While Picasso was preparing to paint Lola, Cézanne, at 55, was landing his first solo show. He’d already failed to gain entrance to the École des Beaux Arts and had been rejected by the Paris Salon every year between 1864 and 1869. He then continued to submit and be rejected until 1882 — that’s 18 years. By the time Paris dealer Vollard showed up in 1895, Cézanne had slashed thousands of substandard efforts and flung other rejects into his garden in Aix. Slow boilers are crafters and explorers, perfectionists and visionaries, afforded a private evolution unspoiled by the myopic values of a capricious marketplace. Not that it matters, but the highest prices for Cézanne’s paintings are from the year he died.

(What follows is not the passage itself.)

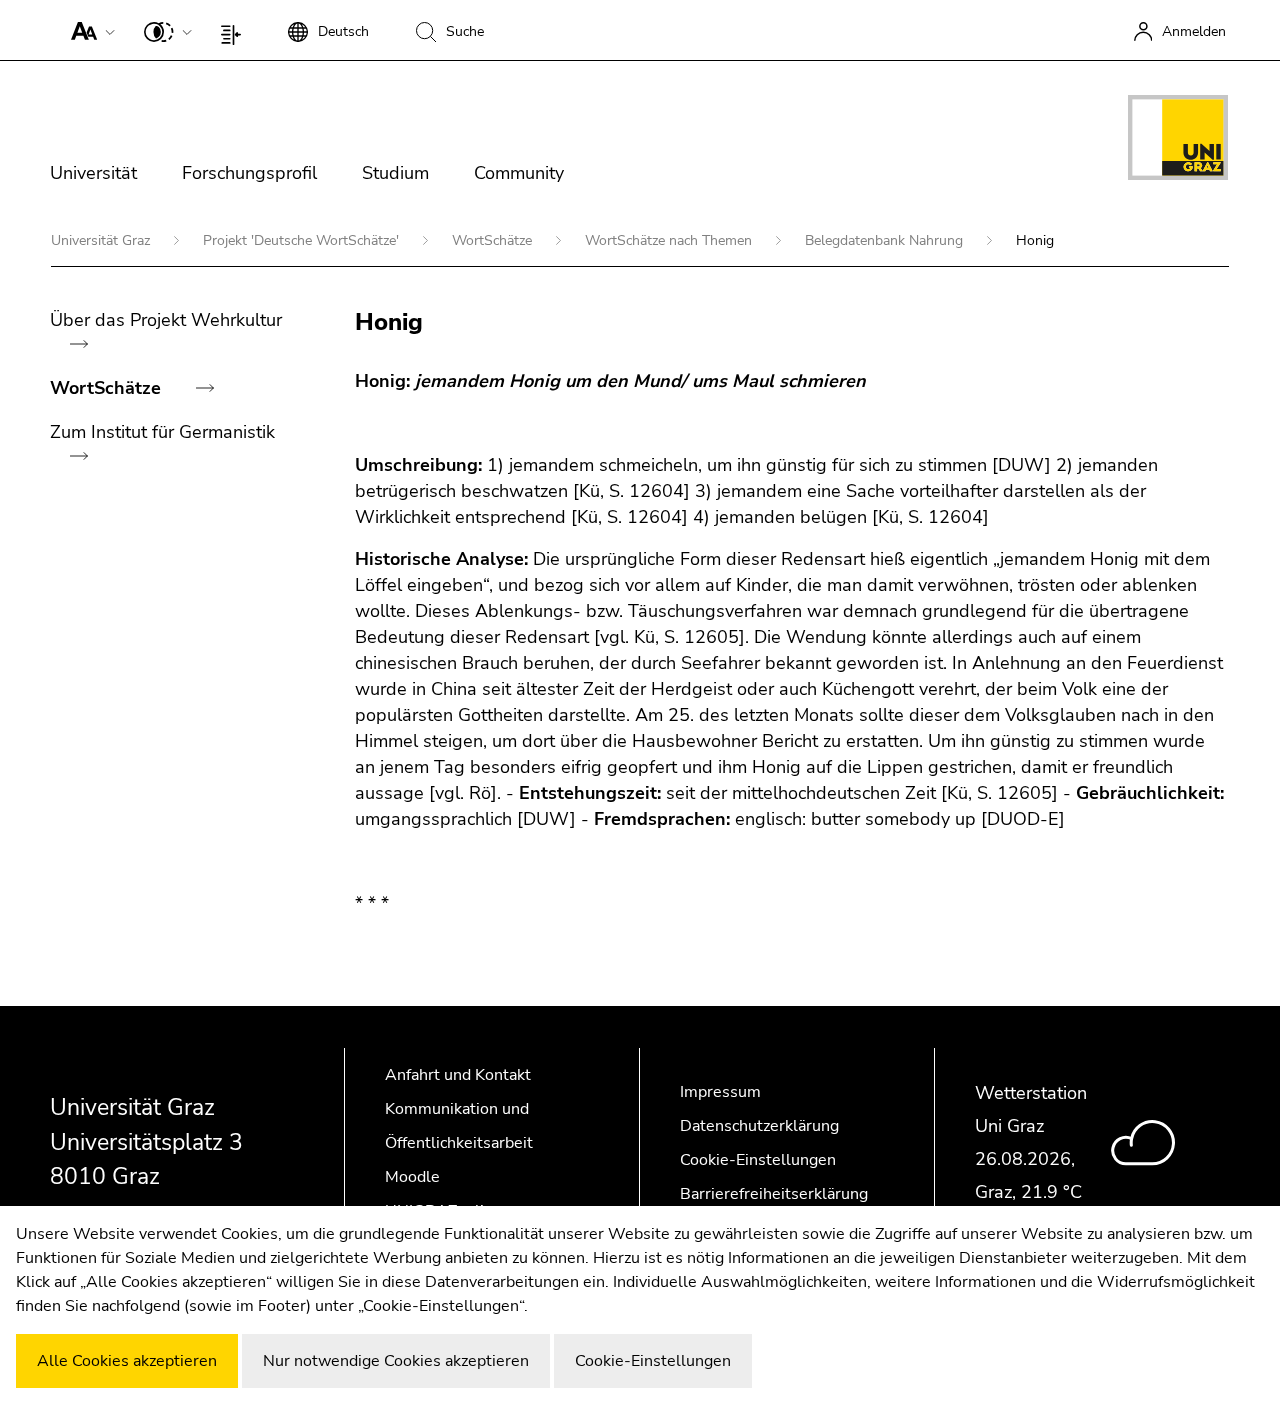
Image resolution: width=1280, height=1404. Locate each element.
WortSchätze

PS: “I seek in painting.” (Cézanne)
“It’s never too late to be what you might have been.” (George Eliot)
Esoterica: Art historians love to dissect Cézanne’s poor draughtsmanship and lack of understanding of academic principles. Over his lifetime, Cézanne’s vision blossomed into something beyond technical limitations. In 1990, at the age of 18, I walked into art school and my first painting class. Students were arranged at standing easels, circling a still life of fruit and a draped tablecloth. As we squeezed out, a Cézanne-look-alike professor shuffled into the room and said, “Everything worth painting has already been covered by Cézanne. Good luck.”

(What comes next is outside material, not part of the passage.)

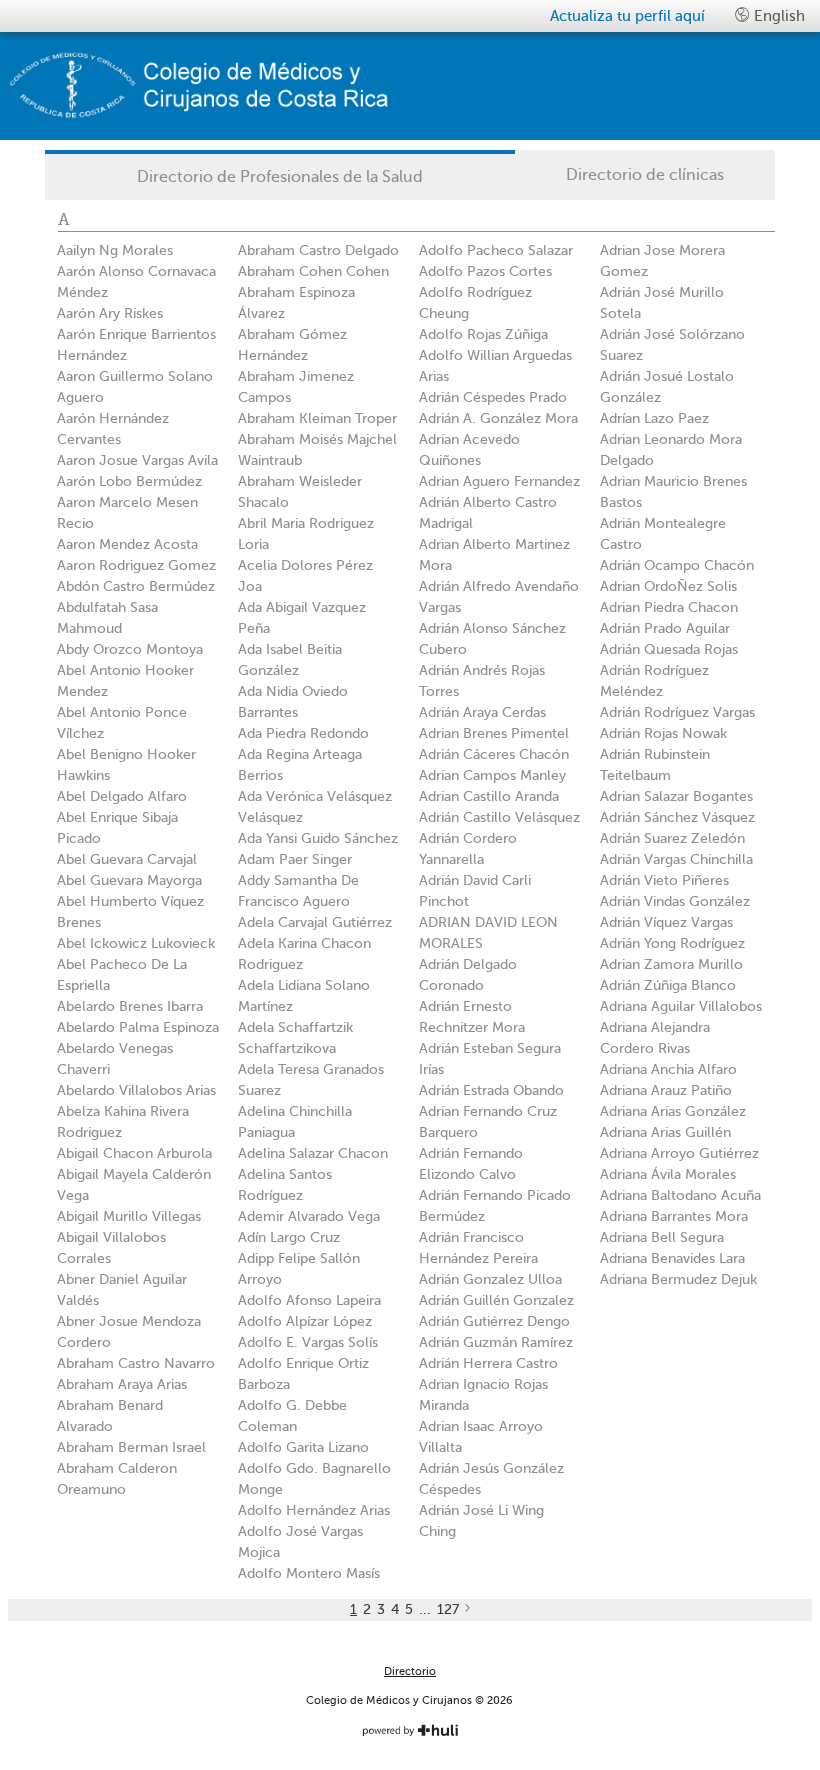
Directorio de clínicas (645, 175)
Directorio (410, 1671)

“I took your news outdoors, and found the Spring
Had honoured all its promises to start
Disclosing how the principles of earth
Can make a common purpose with the heart.
The heart which slips and sidles like a stream
Weighed down by winter-wreckage near its source –
But given time, and come the clearing rain,
Breaks loose to revel in its proper course.”
(From Spring Wedding by Andrew Motion, Poet Laureate of the United Kingdom from 1999-2009, in honour of Prince Charles’ marriage to Camilla Parker-Bowles.)